As vendas de novas casas pelas 100 maiores incorporadoras caíram 43% em junho, comparando-se ao ano anterior, segundo a China Real Estate Information Corp. O economista do Macquarie Group Chin, Hu Weijun, disse em um relatório recente que os formuladores de políticas da China querem atingir Covid zero e fazer a economia crescer, um objetivo claro do governo central.
Os dados oficiais da economia chinesa são observados de perto, enquanto se espera que o presidente Xi Jinping ganhe outro mandato de cinco anos. Mas os fundamentos da economia da China são considerados estáveis e sólidos e a perspectiva de melhoria de longo prazo não mudou, sendo que os fatores que apoiam o desenvolvimento de alta qualidade e as características de resiliência também não mudaram. A coordenação eficiente da prevenção e controle da epidemia e do desenvolvimento econômico e social, com o apoio de políticas e medidas de desenvolvimento, poderá superar o impacto da epidemia e manter um desenvolvimento estável e saudável, conforme avaliação de diversas áreas oficiais da China.
O economista-chefe da China Renaissance Capital, Li Zongguang, observou que as exportações da China para a maioria das principais economias mantiveram um crescimento de dois dígitos em julho, transformando suas ações na prevenção de epidemias em vantagens competitivas na cadeia de suprimentos.

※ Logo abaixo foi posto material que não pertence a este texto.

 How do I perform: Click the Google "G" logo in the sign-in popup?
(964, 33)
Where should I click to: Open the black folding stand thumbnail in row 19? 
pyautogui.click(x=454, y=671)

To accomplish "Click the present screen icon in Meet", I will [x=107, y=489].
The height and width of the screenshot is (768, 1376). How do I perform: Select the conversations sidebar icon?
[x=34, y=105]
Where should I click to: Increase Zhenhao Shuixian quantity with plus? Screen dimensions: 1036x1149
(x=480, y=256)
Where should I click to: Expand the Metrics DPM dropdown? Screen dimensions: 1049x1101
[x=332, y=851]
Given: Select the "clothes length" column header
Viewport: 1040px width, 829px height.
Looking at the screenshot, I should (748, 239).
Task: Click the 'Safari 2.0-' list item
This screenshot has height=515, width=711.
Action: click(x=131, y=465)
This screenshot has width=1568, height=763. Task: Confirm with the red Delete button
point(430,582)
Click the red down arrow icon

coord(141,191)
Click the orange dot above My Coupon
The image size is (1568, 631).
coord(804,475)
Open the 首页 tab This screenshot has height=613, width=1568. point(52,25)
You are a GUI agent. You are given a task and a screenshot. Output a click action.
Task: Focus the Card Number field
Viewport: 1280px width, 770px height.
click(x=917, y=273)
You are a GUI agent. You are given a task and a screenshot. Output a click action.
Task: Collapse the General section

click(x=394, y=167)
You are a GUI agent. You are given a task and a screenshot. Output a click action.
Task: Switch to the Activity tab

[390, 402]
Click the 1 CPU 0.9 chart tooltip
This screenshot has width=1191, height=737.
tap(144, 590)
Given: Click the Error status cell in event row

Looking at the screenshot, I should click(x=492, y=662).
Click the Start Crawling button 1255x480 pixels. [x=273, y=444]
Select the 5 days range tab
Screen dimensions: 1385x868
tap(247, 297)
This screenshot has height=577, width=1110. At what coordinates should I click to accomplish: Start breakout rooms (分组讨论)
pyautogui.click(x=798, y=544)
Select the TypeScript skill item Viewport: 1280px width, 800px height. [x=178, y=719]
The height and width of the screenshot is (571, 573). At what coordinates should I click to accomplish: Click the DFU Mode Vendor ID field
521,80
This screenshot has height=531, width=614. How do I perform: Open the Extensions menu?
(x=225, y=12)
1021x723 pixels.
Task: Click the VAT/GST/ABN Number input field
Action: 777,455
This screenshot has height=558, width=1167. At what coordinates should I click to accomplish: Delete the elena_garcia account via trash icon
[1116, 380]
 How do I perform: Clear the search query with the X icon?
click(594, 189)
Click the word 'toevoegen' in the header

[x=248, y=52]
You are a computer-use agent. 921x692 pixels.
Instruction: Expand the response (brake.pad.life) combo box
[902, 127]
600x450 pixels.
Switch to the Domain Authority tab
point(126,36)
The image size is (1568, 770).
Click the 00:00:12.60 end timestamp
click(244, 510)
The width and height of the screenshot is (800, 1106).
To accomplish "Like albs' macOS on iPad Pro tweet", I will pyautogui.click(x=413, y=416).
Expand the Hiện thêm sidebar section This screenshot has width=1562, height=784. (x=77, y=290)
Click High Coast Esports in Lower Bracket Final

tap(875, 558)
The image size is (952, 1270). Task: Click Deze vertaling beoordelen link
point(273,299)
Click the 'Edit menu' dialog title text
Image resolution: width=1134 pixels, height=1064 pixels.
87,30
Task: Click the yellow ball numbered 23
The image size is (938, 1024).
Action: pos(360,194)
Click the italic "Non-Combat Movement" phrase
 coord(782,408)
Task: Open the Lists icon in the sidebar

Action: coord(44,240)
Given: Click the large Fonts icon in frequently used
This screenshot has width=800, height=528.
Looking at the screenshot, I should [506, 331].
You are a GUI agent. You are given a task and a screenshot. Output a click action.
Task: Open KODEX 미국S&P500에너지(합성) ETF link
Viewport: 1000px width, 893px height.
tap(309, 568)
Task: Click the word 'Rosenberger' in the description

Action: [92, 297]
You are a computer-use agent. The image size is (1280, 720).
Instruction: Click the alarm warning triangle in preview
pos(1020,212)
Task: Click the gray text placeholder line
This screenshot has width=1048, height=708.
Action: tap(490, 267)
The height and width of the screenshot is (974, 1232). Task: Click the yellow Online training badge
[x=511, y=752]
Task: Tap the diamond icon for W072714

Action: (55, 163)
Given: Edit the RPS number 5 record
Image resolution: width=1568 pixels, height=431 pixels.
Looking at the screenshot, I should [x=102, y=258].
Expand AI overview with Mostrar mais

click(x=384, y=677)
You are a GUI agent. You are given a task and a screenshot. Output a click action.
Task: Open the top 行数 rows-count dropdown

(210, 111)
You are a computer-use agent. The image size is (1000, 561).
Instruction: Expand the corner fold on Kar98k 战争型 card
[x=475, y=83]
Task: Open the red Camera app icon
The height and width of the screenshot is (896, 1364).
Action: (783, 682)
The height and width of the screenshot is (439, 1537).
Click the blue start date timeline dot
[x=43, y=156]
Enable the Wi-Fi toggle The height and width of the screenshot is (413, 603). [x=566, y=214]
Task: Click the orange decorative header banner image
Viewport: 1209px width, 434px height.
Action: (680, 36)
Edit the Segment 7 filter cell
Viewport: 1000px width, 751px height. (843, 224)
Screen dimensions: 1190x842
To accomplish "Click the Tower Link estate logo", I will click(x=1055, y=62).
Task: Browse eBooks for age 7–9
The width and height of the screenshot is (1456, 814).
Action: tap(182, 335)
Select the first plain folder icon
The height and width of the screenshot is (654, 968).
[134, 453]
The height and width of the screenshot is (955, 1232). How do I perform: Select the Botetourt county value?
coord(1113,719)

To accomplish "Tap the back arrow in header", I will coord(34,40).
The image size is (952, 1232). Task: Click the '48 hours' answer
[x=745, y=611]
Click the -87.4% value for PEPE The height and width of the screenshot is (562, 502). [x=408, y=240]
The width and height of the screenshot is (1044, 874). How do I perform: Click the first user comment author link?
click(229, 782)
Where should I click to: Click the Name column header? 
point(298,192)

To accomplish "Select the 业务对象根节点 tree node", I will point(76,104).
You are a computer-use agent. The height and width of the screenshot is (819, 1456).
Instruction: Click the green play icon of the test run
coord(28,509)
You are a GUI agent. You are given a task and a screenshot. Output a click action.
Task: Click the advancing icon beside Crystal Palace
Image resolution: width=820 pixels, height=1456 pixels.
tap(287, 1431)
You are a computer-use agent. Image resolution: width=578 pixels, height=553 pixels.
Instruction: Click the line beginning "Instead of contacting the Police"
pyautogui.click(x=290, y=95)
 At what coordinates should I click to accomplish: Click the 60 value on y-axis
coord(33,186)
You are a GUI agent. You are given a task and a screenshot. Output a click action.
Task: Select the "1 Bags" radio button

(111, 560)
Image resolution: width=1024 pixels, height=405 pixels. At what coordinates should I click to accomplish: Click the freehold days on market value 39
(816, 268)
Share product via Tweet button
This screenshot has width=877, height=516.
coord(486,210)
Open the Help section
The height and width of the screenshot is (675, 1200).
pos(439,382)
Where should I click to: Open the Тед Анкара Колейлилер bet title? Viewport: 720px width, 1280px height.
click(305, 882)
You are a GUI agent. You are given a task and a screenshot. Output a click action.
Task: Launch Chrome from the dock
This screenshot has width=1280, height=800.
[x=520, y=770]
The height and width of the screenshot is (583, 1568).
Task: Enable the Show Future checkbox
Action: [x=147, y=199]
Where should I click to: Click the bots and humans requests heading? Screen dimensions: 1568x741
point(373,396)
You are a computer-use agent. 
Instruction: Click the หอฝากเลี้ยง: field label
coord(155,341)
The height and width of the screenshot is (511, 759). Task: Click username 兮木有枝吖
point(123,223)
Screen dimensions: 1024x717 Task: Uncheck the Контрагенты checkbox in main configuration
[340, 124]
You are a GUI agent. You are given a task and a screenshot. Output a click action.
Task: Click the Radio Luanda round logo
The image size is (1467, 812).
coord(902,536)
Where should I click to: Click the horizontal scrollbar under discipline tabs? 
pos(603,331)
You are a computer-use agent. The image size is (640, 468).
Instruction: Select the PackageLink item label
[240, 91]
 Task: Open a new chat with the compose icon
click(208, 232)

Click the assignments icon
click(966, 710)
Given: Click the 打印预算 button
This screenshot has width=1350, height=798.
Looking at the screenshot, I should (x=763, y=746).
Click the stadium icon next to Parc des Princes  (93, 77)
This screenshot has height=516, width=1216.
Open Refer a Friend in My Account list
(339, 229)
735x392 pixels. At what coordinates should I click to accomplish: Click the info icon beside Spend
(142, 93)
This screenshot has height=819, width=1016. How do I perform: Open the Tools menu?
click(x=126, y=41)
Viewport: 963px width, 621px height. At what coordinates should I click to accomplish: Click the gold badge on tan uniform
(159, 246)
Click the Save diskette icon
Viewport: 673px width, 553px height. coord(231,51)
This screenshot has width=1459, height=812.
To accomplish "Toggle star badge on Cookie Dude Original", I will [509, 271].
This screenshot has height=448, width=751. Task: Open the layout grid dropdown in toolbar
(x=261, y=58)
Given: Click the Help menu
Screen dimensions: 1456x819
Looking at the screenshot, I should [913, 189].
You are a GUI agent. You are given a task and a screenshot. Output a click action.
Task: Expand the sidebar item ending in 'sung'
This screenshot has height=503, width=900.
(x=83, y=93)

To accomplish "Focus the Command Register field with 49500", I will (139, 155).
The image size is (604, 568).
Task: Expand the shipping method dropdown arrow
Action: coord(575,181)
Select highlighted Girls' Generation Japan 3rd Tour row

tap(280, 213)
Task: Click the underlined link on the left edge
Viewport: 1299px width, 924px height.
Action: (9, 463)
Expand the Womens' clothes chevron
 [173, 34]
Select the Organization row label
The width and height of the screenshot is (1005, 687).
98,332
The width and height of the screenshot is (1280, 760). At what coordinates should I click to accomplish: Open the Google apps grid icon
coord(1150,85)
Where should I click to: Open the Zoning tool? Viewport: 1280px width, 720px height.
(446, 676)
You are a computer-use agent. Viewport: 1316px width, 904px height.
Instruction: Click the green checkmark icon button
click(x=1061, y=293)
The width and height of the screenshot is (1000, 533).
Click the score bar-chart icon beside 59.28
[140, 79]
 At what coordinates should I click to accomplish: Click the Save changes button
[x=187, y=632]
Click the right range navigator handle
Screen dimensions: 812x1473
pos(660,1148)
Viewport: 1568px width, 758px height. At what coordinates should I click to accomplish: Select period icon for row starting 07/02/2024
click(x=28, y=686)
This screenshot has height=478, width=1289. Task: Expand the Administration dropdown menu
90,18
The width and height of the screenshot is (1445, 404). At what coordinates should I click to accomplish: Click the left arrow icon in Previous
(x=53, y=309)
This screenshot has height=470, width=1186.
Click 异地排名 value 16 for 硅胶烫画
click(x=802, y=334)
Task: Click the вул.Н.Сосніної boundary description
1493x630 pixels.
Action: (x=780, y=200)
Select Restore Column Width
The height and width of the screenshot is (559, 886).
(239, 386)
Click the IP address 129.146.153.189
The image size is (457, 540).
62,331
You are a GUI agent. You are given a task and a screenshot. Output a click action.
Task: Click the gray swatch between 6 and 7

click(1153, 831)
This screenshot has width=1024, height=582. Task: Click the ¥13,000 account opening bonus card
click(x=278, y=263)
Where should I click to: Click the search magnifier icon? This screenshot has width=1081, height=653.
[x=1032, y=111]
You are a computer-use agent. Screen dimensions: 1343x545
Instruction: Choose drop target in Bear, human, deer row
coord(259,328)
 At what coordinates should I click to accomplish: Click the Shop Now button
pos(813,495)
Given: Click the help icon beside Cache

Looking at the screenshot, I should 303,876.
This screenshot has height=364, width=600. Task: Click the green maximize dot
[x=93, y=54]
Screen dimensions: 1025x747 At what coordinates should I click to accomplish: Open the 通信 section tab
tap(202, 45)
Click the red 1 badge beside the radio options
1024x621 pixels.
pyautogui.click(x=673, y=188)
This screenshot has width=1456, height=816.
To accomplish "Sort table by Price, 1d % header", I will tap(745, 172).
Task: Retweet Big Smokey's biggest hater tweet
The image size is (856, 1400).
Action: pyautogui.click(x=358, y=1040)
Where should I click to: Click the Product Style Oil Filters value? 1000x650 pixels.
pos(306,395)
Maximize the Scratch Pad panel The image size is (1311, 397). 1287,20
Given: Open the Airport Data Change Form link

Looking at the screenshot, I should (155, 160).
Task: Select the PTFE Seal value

As vendas no varejo cresceram 5% em julho, em relação ao ano anterior, de acordo com a estimativa mediana em uma pesquisa da agência Bloomberg com economistas. Mas a recuperação pode ser de curta duração, já que os surtos de Covid em destinos turísticos populares, como a ilha de Hainan e partes do Tibete, em agosto, frearam os gastos e as viagens e deixaram milhares de turistas confinados.
Embora a economia de Hainan represente apenas 0,6% do PIB da China e 0,5% das vendas no varejo em 2021, o surto provavelmente alimentará preocupações sobre os riscos envolvidos nas viagens, prejudicando o turismo mais amplamente e prejudicando o sentimento de consumo, conforme avaliação da agência Bloomberg.
Como a “grande cabeça” no campo do consumo tradicional, a indústria automobilística também continuou a se recuperar. De acordo com dados da Associação Chinesa de Fabricantes de Automóveis, em julho, a produção e vendas de automóveis da China atingiram 2,455 milhões e 2,42 milhões, respectivamente, e um aumento anual de 31,5% e 29,7%, ambos superiores ao mês anterior. Além disso, o índice de atividade do setor de serviços em julho foi de 52,8%, mantendo-se na faixa de expansão, indicando que o setor de serviços segue em recuperação, impulsionado por uma série de medidas de política para estabilizar o crescimento e promover o consumo.
Em resumo, teremos que acompanhar de perto a evolução dos novos lockdowns para análise da economia no curto prazo, mas a perspectiva a médio e em longo prazo é positiva.
Henry Uliano Quaresma, CEO da Brasil Business Partners e membro do Conselho de Administração da AEB, publicado originalmente em scempauta.com.br.